As a communications provider serving businesses globally we at Olark know that our system performance and stability are of utmost concern to our customers. We strive to provide a high standard of reliability in our service, and when we fail we want to be transparent about what happened, and how we will work to prevent it from happening again. On Friday, July 17, 2020 Olark experienced a system outage beginning at approximately 17:00 UTC and continuing through 18:00 UTC. During this period chat messages were largely undeliverable and some customers experienced agent presence issues.
On Thursday, July 16, 2020 Olark engineering migrated a key caching system to a new platform. This migration was undertaken after extensive preparation and testing, including scalability and load testing that left us with a high degree of confidence that the new system would handle the operational loads placed upon it.
The following day, July 17, our engineering group monitored the system as traffic load increased and saw no issues with performance until approximately 16:50 UTC when CPU load on the system increased to levels that began to prevent normal functioning. Our monitoring systems detected the condition immediately, and we activated our internal response team. The root cause was identified quickly, and we began the process of rolling back to the previous caching platform, which had been retained in full operational condition as a fallback option.

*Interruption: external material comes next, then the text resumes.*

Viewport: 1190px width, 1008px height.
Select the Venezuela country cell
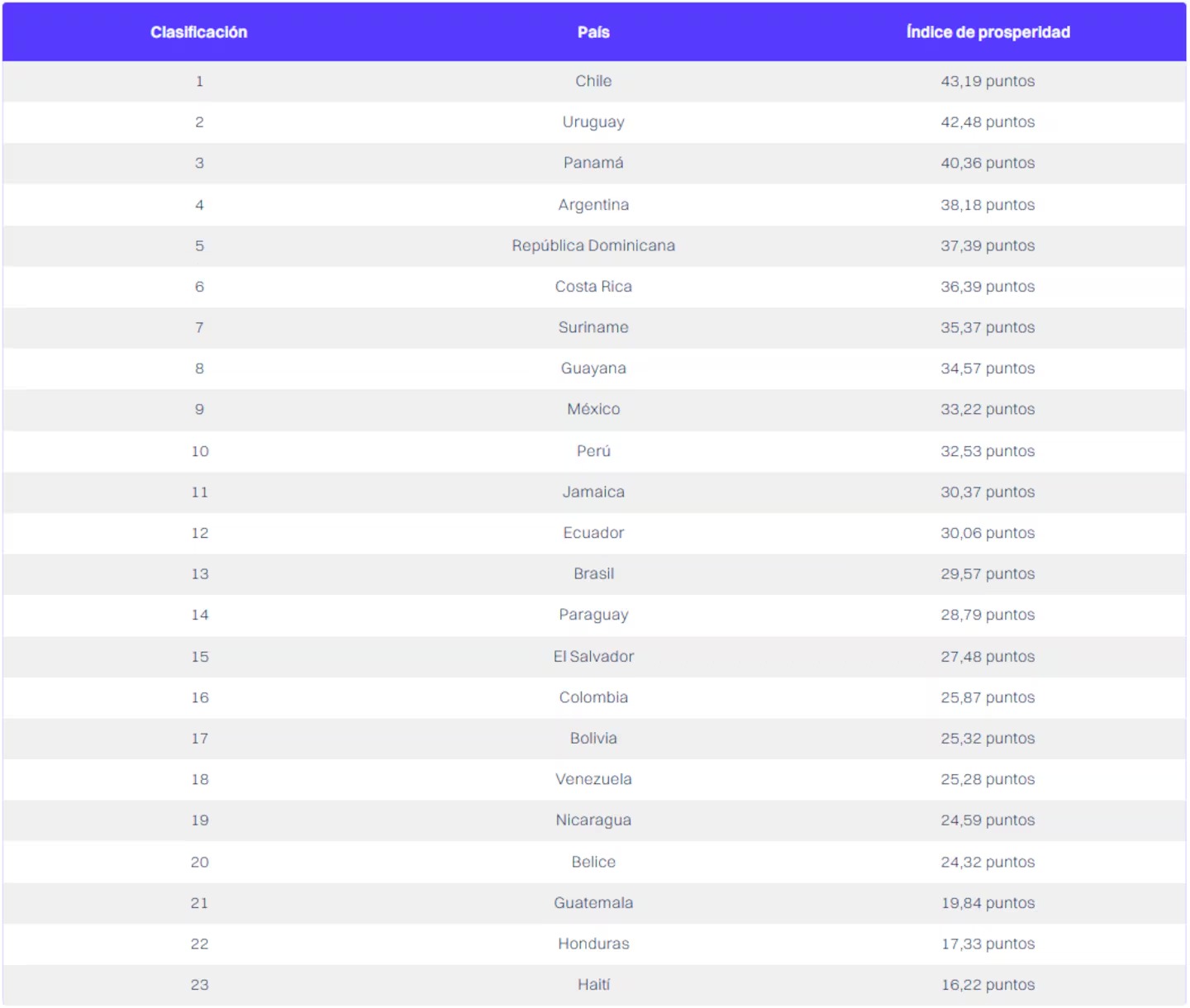(x=593, y=779)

The process of updating configuration and normalizing the state of the system consumed the bulk of the approximately 1 hour during which Olark systems were affected by this outage. By 18:00 UTC all systems were fully operational, however a very limited number of customers saw continued agent presence issues that were tracked down and corrected by the engineering team.

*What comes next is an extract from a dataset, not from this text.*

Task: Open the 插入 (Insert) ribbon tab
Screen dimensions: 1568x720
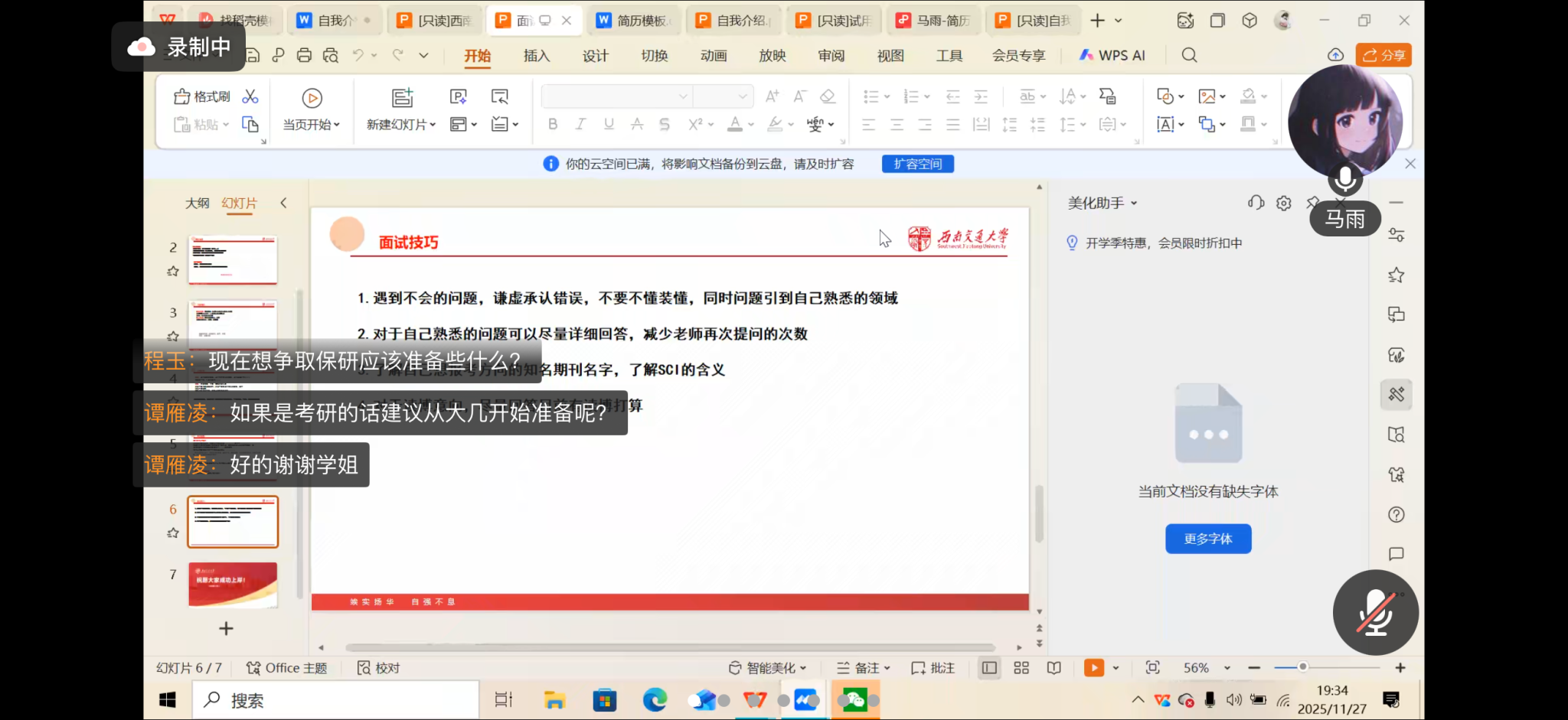Action: 536,56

Olark is working with our platform provider to understand the failure mode that occurred, and we will not attempt the migration again until we understand what happened and how to prevent it from recurring. In addition, during the response to this incident we identified ways in which we can speed the recovery of our system from a failure of this kind. We will be working to implement those changes in the near future. We apologize to Olark customers affected by this outage.